(A data block)
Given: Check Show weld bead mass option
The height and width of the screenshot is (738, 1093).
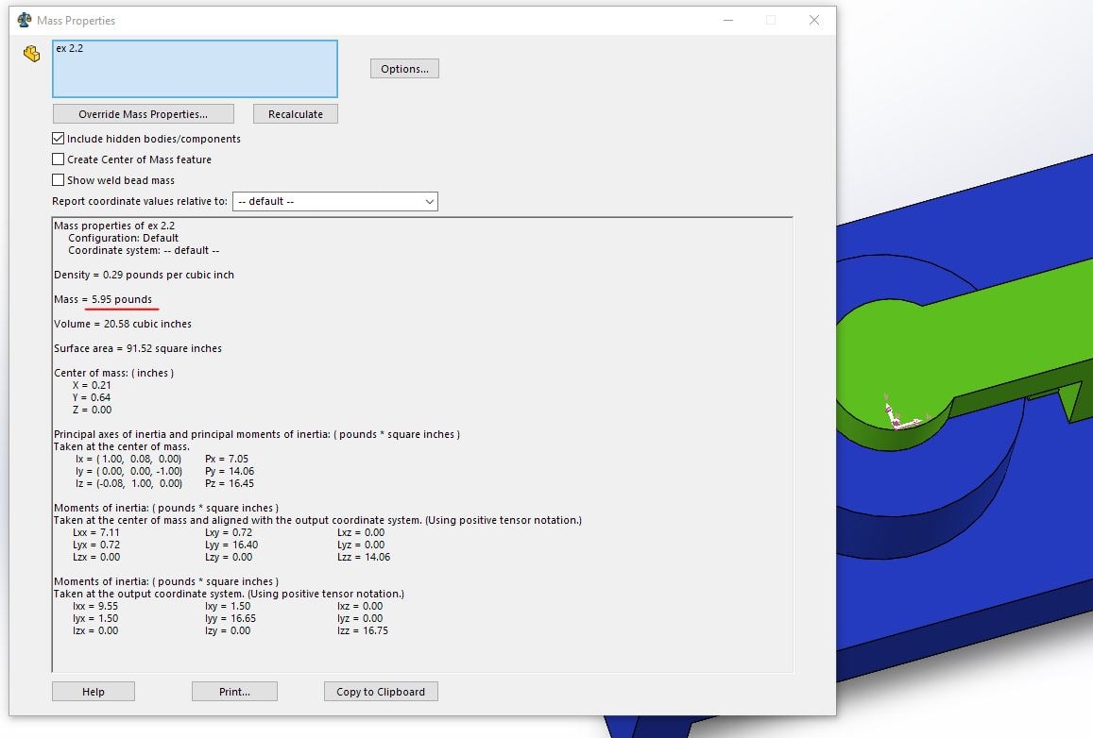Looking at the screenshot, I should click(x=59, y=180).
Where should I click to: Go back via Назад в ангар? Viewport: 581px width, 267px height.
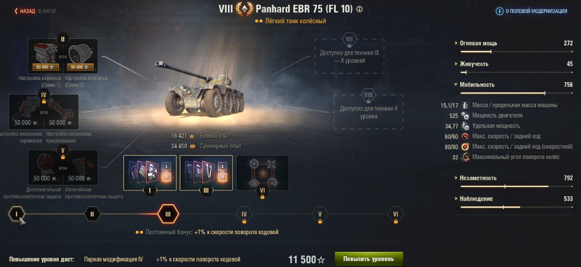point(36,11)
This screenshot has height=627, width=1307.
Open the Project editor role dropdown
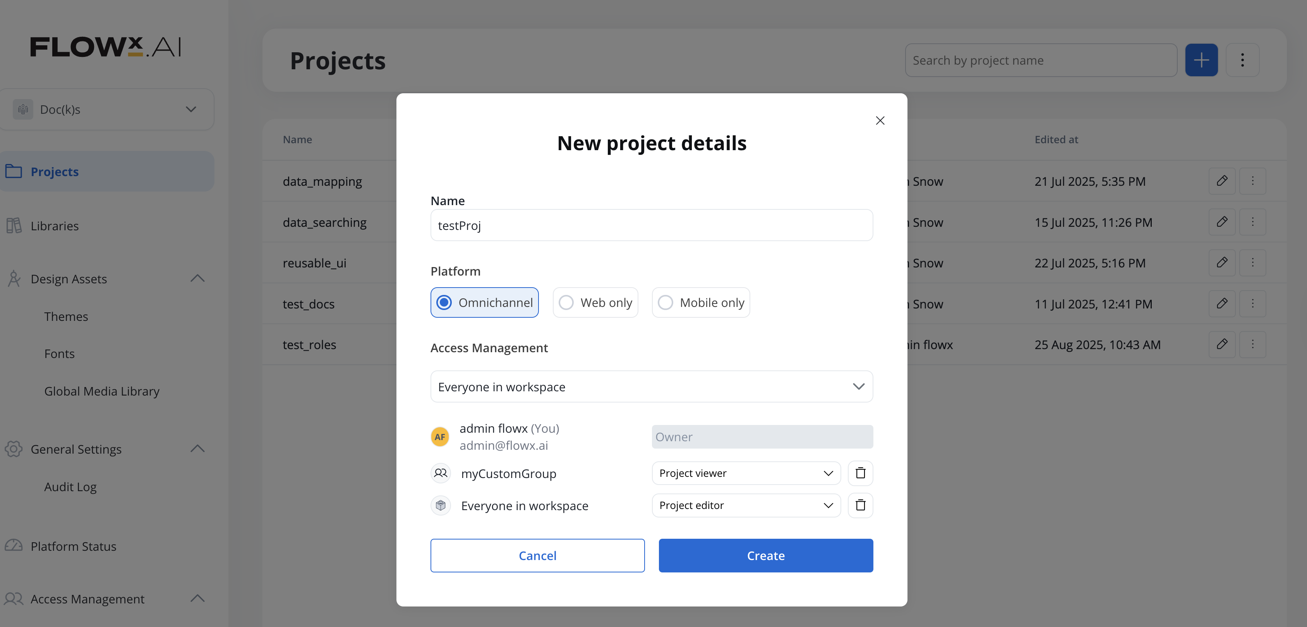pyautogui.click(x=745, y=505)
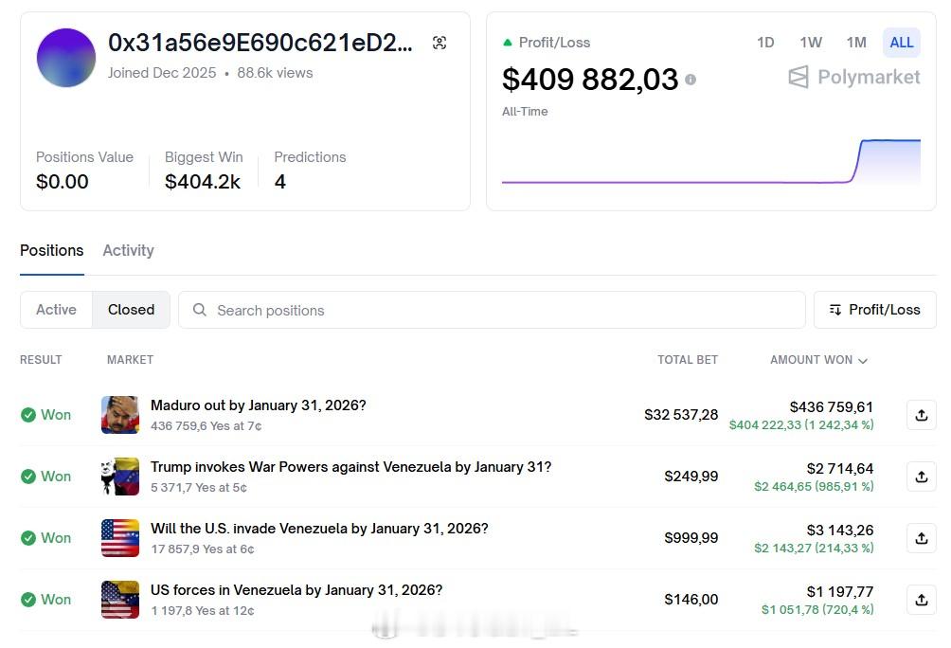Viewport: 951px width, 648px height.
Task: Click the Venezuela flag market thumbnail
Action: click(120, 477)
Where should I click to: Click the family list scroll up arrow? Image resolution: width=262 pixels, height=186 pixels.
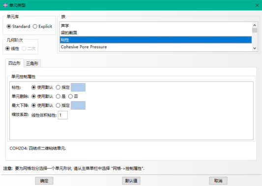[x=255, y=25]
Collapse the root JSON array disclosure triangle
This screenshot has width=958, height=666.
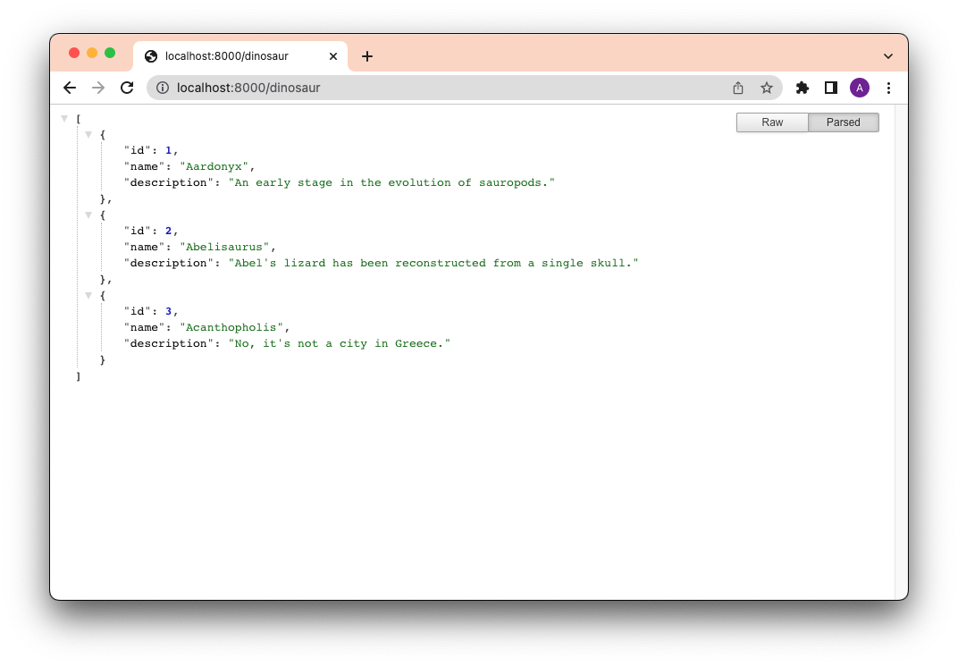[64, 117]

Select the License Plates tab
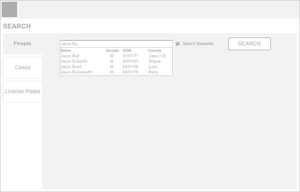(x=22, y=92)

**GIVEN REQUEST**.
Reproduce the entire listing above verbatim, omitting the pictures.

**SOLUTION BELOW**.
Given: Check Show weld bead mass option
The height and width of the screenshot is (738, 1093).
Looking at the screenshot, I should click(x=59, y=180).
Where should I click to: Go back via Назад в ангар? Viewport: 581px width, 267px height.
point(36,11)
This screenshot has height=627, width=1307.
Open the Project editor role dropdown
pyautogui.click(x=745, y=505)
Viewport: 951px width, 648px height.
Task: Click the Venezuela flag market thumbnail
Action: click(120, 477)
Where should I click to: Click the family list scroll up arrow? Image resolution: width=262 pixels, height=186 pixels.
[x=255, y=25]
Collapse the root JSON array disclosure triangle
This screenshot has width=958, height=666.
[64, 117]

Select the License Plates tab
(x=22, y=92)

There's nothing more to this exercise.